= WORK REQUEST =
Print every line of the data exactly as shown.

= RECORDS TO PROCESS =
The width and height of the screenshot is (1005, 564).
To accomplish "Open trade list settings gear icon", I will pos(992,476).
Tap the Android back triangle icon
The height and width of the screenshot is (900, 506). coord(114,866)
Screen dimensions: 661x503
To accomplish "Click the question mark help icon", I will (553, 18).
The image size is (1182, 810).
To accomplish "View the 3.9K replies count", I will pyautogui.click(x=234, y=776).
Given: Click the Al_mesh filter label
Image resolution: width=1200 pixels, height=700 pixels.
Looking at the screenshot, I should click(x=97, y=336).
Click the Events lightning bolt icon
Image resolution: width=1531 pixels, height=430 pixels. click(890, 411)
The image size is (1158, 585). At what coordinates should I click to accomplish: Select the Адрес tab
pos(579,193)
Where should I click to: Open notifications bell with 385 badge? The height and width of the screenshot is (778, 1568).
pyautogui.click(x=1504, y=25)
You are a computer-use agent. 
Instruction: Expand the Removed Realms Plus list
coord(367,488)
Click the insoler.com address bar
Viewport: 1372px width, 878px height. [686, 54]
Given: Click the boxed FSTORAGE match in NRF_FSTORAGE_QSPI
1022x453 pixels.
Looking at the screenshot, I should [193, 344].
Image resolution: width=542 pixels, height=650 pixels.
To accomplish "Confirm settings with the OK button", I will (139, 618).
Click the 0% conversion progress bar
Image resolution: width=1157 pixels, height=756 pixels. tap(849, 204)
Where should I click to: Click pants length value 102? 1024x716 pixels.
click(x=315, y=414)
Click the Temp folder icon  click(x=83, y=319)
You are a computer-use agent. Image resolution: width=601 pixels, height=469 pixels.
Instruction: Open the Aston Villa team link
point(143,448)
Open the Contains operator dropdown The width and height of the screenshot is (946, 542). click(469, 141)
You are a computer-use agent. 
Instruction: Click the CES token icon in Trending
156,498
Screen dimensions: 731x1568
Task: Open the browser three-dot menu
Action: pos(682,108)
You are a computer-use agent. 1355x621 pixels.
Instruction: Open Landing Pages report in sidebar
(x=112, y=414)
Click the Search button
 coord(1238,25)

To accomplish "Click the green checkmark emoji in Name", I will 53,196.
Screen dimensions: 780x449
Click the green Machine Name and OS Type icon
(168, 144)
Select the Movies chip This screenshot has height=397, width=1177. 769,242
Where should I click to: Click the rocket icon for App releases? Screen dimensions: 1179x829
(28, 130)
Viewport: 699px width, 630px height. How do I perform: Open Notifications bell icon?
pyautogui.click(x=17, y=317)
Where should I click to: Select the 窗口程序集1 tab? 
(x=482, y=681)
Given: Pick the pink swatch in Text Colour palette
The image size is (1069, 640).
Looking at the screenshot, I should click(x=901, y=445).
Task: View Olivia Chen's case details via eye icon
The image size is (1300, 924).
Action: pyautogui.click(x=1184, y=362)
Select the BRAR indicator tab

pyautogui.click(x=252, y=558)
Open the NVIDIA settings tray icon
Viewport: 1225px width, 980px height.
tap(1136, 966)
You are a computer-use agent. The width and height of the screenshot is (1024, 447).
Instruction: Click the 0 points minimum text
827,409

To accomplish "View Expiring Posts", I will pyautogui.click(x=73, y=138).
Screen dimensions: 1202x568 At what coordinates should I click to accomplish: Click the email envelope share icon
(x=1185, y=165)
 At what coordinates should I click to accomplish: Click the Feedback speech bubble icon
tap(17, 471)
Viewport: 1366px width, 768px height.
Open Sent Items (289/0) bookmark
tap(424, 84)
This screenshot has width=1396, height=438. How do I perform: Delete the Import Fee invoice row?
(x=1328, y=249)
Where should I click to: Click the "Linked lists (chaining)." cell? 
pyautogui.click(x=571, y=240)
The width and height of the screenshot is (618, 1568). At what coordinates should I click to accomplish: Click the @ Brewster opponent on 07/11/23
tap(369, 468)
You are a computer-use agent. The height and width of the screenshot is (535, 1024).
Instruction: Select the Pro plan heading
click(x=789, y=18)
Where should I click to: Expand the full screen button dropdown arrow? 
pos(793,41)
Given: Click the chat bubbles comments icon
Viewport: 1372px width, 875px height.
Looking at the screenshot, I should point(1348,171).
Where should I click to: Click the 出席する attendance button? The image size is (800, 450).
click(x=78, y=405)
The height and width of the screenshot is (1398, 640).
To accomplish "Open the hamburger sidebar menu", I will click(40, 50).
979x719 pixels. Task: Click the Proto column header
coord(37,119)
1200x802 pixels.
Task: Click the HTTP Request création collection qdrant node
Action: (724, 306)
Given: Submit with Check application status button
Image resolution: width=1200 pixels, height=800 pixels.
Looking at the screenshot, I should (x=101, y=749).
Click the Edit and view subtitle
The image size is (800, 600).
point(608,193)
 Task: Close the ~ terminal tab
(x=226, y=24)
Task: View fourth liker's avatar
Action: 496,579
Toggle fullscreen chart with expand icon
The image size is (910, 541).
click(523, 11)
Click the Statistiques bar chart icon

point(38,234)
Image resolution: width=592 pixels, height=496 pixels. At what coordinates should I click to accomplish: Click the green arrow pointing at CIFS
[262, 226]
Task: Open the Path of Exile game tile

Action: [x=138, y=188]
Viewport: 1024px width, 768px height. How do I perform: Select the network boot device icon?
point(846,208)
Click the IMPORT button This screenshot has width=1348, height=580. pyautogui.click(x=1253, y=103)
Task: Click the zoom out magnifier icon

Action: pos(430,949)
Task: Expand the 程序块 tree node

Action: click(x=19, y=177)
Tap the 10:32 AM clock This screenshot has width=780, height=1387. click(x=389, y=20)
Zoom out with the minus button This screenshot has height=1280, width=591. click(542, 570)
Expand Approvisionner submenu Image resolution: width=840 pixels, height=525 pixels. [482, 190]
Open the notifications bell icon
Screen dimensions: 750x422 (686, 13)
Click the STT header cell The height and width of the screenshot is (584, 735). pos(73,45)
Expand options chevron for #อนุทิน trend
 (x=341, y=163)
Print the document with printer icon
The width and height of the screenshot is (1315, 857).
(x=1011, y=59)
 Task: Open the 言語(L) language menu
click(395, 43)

= ANSWER SPACE =
The width and height of the screenshot is (1005, 564).
To accomplish "Open trade list settings gear icon", I will pos(992,476).
Tap the Android back triangle icon
The height and width of the screenshot is (900, 506). coord(114,866)
Screen dimensions: 661x503
To accomplish "Click the question mark help icon", I will (553, 18).
The image size is (1182, 810).
To accomplish "View the 3.9K replies count", I will pyautogui.click(x=234, y=776).
Given: Click the Al_mesh filter label
Image resolution: width=1200 pixels, height=700 pixels.
Looking at the screenshot, I should click(x=97, y=336).
Click the Events lightning bolt icon
Image resolution: width=1531 pixels, height=430 pixels. click(890, 411)
The image size is (1158, 585). At what coordinates should I click to accomplish: Select the Адрес tab
pos(579,193)
Where should I click to: Open notifications bell with 385 badge? The height and width of the screenshot is (778, 1568).
pyautogui.click(x=1504, y=25)
You are a computer-use agent. 
Instruction: Expand the Removed Realms Plus list
coord(367,488)
Click the insoler.com address bar
Viewport: 1372px width, 878px height. [686, 54]
Given: Click the boxed FSTORAGE match in NRF_FSTORAGE_QSPI
1022x453 pixels.
Looking at the screenshot, I should [193, 344].
Image resolution: width=542 pixels, height=650 pixels.
To accomplish "Confirm settings with the OK button", I will (139, 618).
Click the 0% conversion progress bar
Image resolution: width=1157 pixels, height=756 pixels. tap(849, 204)
Where should I click to: Click pants length value 102? 1024x716 pixels.
click(x=315, y=414)
Click the Temp folder icon  click(x=83, y=319)
You are a computer-use agent. Image resolution: width=601 pixels, height=469 pixels.
Instruction: Open the Aston Villa team link
point(143,448)
Open the Contains operator dropdown The width and height of the screenshot is (946, 542). click(469, 141)
You are a computer-use agent. 
Instruction: Click the CES token icon in Trending
156,498
Screen dimensions: 731x1568
Task: Open the browser three-dot menu
Action: pos(682,108)
You are a computer-use agent. 1355x621 pixels.
Instruction: Open Landing Pages report in sidebar
(x=112, y=414)
Click the Search button
 coord(1238,25)

To accomplish "Click the green checkmark emoji in Name", I will 53,196.
Screen dimensions: 780x449
Click the green Machine Name and OS Type icon
(168, 144)
Select the Movies chip This screenshot has height=397, width=1177. 769,242
Where should I click to: Click the rocket icon for App releases? Screen dimensions: 1179x829
(28, 130)
Viewport: 699px width, 630px height. How do I perform: Open Notifications bell icon?
pyautogui.click(x=17, y=317)
Where should I click to: Select the 窗口程序集1 tab? 
(x=482, y=681)
Given: Pick the pink swatch in Text Colour palette
The image size is (1069, 640).
Looking at the screenshot, I should click(x=901, y=445).
Task: View Olivia Chen's case details via eye icon
The image size is (1300, 924).
Action: pyautogui.click(x=1184, y=362)
Select the BRAR indicator tab

pyautogui.click(x=252, y=558)
Open the NVIDIA settings tray icon
Viewport: 1225px width, 980px height.
tap(1136, 966)
You are a computer-use agent. The width and height of the screenshot is (1024, 447).
Instruction: Click the 0 points minimum text
827,409

To accomplish "View Expiring Posts", I will pyautogui.click(x=73, y=138).
Screen dimensions: 1202x568 At what coordinates should I click to accomplish: Click the email envelope share icon
(x=1185, y=165)
 At what coordinates should I click to accomplish: Click the Feedback speech bubble icon
tap(17, 471)
Viewport: 1366px width, 768px height.
Open Sent Items (289/0) bookmark
tap(424, 84)
This screenshot has width=1396, height=438. How do I perform: Delete the Import Fee invoice row?
(x=1328, y=249)
Where should I click to: Click the "Linked lists (chaining)." cell? 
pyautogui.click(x=571, y=240)
The width and height of the screenshot is (618, 1568). At what coordinates should I click to accomplish: Click the @ Brewster opponent on 07/11/23
tap(369, 468)
You are a computer-use agent. The height and width of the screenshot is (535, 1024).
Instruction: Select the Pro plan heading
click(x=789, y=18)
Where should I click to: Expand the full screen button dropdown arrow? 
pos(793,41)
Given: Click the chat bubbles comments icon
Viewport: 1372px width, 875px height.
Looking at the screenshot, I should point(1348,171).
Where should I click to: Click the 出席する attendance button? The image size is (800, 450).
click(x=78, y=405)
The height and width of the screenshot is (1398, 640).
To accomplish "Open the hamburger sidebar menu", I will click(40, 50).
979x719 pixels. Task: Click the Proto column header
coord(37,119)
1200x802 pixels.
Task: Click the HTTP Request création collection qdrant node
Action: (724, 306)
Given: Submit with Check application status button
Image resolution: width=1200 pixels, height=800 pixels.
Looking at the screenshot, I should (x=101, y=749).
Click the Edit and view subtitle
The image size is (800, 600).
point(608,193)
 Task: Close the ~ terminal tab
(x=226, y=24)
Task: View fourth liker's avatar
Action: 496,579
Toggle fullscreen chart with expand icon
The image size is (910, 541).
click(523, 11)
Click the Statistiques bar chart icon

point(38,234)
Image resolution: width=592 pixels, height=496 pixels. At what coordinates should I click to accomplish: Click the green arrow pointing at CIFS
[262, 226]
Task: Open the Path of Exile game tile

Action: [x=138, y=188]
Viewport: 1024px width, 768px height. How do I perform: Select the network boot device icon?
point(846,208)
Click the IMPORT button This screenshot has width=1348, height=580. pyautogui.click(x=1253, y=103)
Task: Click the zoom out magnifier icon

Action: pos(430,949)
Task: Expand the 程序块 tree node

Action: click(x=19, y=177)
Tap the 10:32 AM clock This screenshot has width=780, height=1387. click(x=389, y=20)
Zoom out with the minus button This screenshot has height=1280, width=591. click(542, 570)
Expand Approvisionner submenu Image resolution: width=840 pixels, height=525 pixels. [482, 190]
Open the notifications bell icon
Screen dimensions: 750x422 (686, 13)
Click the STT header cell The height and width of the screenshot is (584, 735). pos(73,45)
Expand options chevron for #อนุทิน trend
 (x=341, y=163)
Print the document with printer icon
The width and height of the screenshot is (1315, 857).
(x=1011, y=59)
 Task: Open the 言語(L) language menu
click(395, 43)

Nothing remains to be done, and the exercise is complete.